■ **Aim of the exercise**:
The data below should be repeated exactly and in full.

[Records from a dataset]
———

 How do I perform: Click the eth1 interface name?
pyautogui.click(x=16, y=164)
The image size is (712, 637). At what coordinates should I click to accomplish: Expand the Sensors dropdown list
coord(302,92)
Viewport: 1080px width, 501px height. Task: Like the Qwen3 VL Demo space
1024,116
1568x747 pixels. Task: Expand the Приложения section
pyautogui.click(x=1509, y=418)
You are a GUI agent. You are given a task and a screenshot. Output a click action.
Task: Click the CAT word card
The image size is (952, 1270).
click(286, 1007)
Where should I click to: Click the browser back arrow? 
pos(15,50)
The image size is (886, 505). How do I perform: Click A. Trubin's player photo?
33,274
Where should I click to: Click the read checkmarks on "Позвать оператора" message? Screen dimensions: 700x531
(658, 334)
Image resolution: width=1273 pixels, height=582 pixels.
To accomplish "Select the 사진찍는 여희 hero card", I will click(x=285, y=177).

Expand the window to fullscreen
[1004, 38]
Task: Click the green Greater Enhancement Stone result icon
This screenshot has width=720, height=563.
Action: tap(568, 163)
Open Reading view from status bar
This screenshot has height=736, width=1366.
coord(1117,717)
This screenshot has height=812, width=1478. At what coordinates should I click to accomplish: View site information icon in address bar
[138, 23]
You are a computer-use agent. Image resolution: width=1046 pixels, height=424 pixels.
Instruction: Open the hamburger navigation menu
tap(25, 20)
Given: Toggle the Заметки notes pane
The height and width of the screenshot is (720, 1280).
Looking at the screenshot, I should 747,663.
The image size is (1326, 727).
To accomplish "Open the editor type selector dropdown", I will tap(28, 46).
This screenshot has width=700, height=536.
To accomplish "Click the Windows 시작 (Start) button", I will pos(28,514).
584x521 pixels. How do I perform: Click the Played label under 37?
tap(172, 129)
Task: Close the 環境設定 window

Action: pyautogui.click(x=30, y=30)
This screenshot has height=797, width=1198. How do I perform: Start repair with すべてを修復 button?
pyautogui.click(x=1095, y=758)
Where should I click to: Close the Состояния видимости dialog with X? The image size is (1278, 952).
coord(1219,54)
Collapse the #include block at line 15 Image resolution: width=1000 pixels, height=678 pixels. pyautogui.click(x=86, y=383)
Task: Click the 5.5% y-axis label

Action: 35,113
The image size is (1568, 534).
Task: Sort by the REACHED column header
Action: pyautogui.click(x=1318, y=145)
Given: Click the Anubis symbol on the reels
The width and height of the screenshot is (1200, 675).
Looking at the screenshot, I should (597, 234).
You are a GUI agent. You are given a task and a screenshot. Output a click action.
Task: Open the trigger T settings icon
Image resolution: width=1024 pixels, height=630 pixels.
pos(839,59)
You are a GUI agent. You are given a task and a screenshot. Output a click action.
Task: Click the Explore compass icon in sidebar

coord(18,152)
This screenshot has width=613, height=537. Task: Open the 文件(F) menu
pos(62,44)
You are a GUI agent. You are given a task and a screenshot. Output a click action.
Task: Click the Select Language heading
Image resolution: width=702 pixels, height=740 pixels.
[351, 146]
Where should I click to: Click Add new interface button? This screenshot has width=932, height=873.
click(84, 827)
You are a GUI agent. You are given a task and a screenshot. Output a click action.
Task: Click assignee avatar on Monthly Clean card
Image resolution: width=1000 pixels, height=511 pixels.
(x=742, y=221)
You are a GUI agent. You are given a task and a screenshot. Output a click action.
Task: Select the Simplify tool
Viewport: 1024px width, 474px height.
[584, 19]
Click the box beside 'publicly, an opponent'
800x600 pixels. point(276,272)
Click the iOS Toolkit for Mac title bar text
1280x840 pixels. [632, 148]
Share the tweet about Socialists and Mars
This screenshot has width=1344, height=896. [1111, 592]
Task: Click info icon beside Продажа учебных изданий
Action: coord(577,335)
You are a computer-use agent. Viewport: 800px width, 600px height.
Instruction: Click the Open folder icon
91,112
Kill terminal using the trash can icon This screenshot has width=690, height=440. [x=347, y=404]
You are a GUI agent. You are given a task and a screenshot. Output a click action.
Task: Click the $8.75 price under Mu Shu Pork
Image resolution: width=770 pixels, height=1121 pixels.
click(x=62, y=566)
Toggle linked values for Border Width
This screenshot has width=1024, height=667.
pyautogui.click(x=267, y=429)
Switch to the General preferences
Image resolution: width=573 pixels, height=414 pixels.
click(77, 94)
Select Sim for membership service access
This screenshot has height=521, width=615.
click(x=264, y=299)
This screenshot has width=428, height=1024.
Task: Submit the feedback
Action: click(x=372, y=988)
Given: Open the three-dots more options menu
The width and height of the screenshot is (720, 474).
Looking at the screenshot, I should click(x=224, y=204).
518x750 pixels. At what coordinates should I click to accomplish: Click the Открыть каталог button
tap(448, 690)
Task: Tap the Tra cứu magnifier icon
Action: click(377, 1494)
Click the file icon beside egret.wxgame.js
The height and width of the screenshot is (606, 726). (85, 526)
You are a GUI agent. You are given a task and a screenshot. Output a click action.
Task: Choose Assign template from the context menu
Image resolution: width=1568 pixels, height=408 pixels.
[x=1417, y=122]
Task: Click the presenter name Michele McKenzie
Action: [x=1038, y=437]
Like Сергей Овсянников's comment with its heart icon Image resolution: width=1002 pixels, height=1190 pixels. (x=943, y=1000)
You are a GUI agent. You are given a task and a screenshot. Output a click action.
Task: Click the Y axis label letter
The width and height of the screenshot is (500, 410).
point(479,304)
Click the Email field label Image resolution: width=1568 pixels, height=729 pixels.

———

■ **Exercise result**:
 How do I perform: Click the eth1 interface name?
pyautogui.click(x=16, y=164)
The image size is (712, 637). At what coordinates should I click to accomplish: Expand the Sensors dropdown list
coord(302,92)
Viewport: 1080px width, 501px height. Task: Like the Qwen3 VL Demo space
1024,116
1568x747 pixels. Task: Expand the Приложения section
pyautogui.click(x=1509, y=418)
You are a GUI agent. You are given a task and a screenshot. Output a click action.
Task: Click the CAT word card
The image size is (952, 1270).
click(286, 1007)
Where should I click to: Click the browser back arrow? 
pos(15,50)
The image size is (886, 505). How do I perform: Click A. Trubin's player photo?
33,274
Where should I click to: Click the read checkmarks on "Позвать оператора" message? Screen dimensions: 700x531
(658, 334)
Image resolution: width=1273 pixels, height=582 pixels.
To accomplish "Select the 사진찍는 여희 hero card", I will click(x=285, y=177).

Expand the window to fullscreen
[1004, 38]
Task: Click the green Greater Enhancement Stone result icon
This screenshot has width=720, height=563.
Action: tap(568, 163)
Open Reading view from status bar
This screenshot has height=736, width=1366.
coord(1117,717)
This screenshot has height=812, width=1478. At what coordinates should I click to accomplish: View site information icon in address bar
[138, 23]
You are a computer-use agent. Image resolution: width=1046 pixels, height=424 pixels.
Instruction: Open the hamburger navigation menu
tap(25, 20)
Given: Toggle the Заметки notes pane
The height and width of the screenshot is (720, 1280).
Looking at the screenshot, I should 747,663.
The image size is (1326, 727).
To accomplish "Open the editor type selector dropdown", I will tap(28, 46).
This screenshot has width=700, height=536.
To accomplish "Click the Windows 시작 (Start) button", I will pos(28,514).
584x521 pixels. How do I perform: Click the Played label under 37?
tap(172, 129)
Task: Close the 環境設定 window

Action: pyautogui.click(x=30, y=30)
This screenshot has height=797, width=1198. How do I perform: Start repair with すべてを修復 button?
pyautogui.click(x=1095, y=758)
Where should I click to: Close the Состояния видимости dialog with X? The image size is (1278, 952).
coord(1219,54)
Collapse the #include block at line 15 Image resolution: width=1000 pixels, height=678 pixels. pyautogui.click(x=86, y=383)
Task: Click the 5.5% y-axis label

Action: 35,113
The image size is (1568, 534).
Task: Sort by the REACHED column header
Action: pyautogui.click(x=1318, y=145)
Given: Click the Anubis symbol on the reels
The width and height of the screenshot is (1200, 675).
Looking at the screenshot, I should (597, 234).
You are a GUI agent. You are given a task and a screenshot. Output a click action.
Task: Open the trigger T settings icon
Image resolution: width=1024 pixels, height=630 pixels.
pos(839,59)
You are a GUI agent. You are given a task and a screenshot. Output a click action.
Task: Click the Explore compass icon in sidebar

coord(18,152)
This screenshot has width=613, height=537. Task: Open the 文件(F) menu
pos(62,44)
You are a GUI agent. You are given a task and a screenshot. Output a click action.
Task: Click the Select Language heading
Image resolution: width=702 pixels, height=740 pixels.
[351, 146]
Where should I click to: Click Add new interface button? This screenshot has width=932, height=873.
click(84, 827)
You are a GUI agent. You are given a task and a screenshot. Output a click action.
Task: Click assignee avatar on Monthly Clean card
Image resolution: width=1000 pixels, height=511 pixels.
(x=742, y=221)
You are a GUI agent. You are given a task and a screenshot. Output a click action.
Task: Select the Simplify tool
Viewport: 1024px width, 474px height.
[584, 19]
Click the box beside 'publicly, an opponent'
800x600 pixels. point(276,272)
Click the iOS Toolkit for Mac title bar text
1280x840 pixels. [632, 148]
Share the tweet about Socialists and Mars
This screenshot has width=1344, height=896. [1111, 592]
Task: Click info icon beside Продажа учебных изданий
Action: coord(577,335)
You are a computer-use agent. Viewport: 800px width, 600px height.
Instruction: Click the Open folder icon
91,112
Kill terminal using the trash can icon This screenshot has width=690, height=440. [x=347, y=404]
You are a GUI agent. You are given a task and a screenshot. Output a click action.
Task: Click the $8.75 price under Mu Shu Pork
Image resolution: width=770 pixels, height=1121 pixels.
click(x=62, y=566)
Toggle linked values for Border Width
This screenshot has width=1024, height=667.
pyautogui.click(x=267, y=429)
Switch to the General preferences
Image resolution: width=573 pixels, height=414 pixels.
click(77, 94)
Select Sim for membership service access
This screenshot has height=521, width=615.
click(x=264, y=299)
This screenshot has width=428, height=1024.
Task: Submit the feedback
Action: click(x=372, y=988)
Given: Open the three-dots more options menu
The width and height of the screenshot is (720, 474).
Looking at the screenshot, I should click(x=224, y=204).
518x750 pixels. At what coordinates should I click to accomplish: Click the Открыть каталог button
tap(448, 690)
Task: Tap the Tra cứu magnifier icon
Action: click(377, 1494)
Click the file icon beside egret.wxgame.js
The height and width of the screenshot is (606, 726). (85, 526)
You are a GUI agent. You are given a task and a screenshot. Output a click action.
Task: Choose Assign template from the context menu
Image resolution: width=1568 pixels, height=408 pixels.
[x=1417, y=122]
Task: Click the presenter name Michele McKenzie
Action: [x=1038, y=437]
Like Сергей Овсянников's comment with its heart icon Image resolution: width=1002 pixels, height=1190 pixels. (x=943, y=1000)
You are a GUI agent. You are given a task and a screenshot. Output a click action.
Task: Click the Y axis label letter
The width and height of the screenshot is (500, 410).
point(479,304)
Click the Email field label Image resolution: width=1568 pixels, height=729 pixels.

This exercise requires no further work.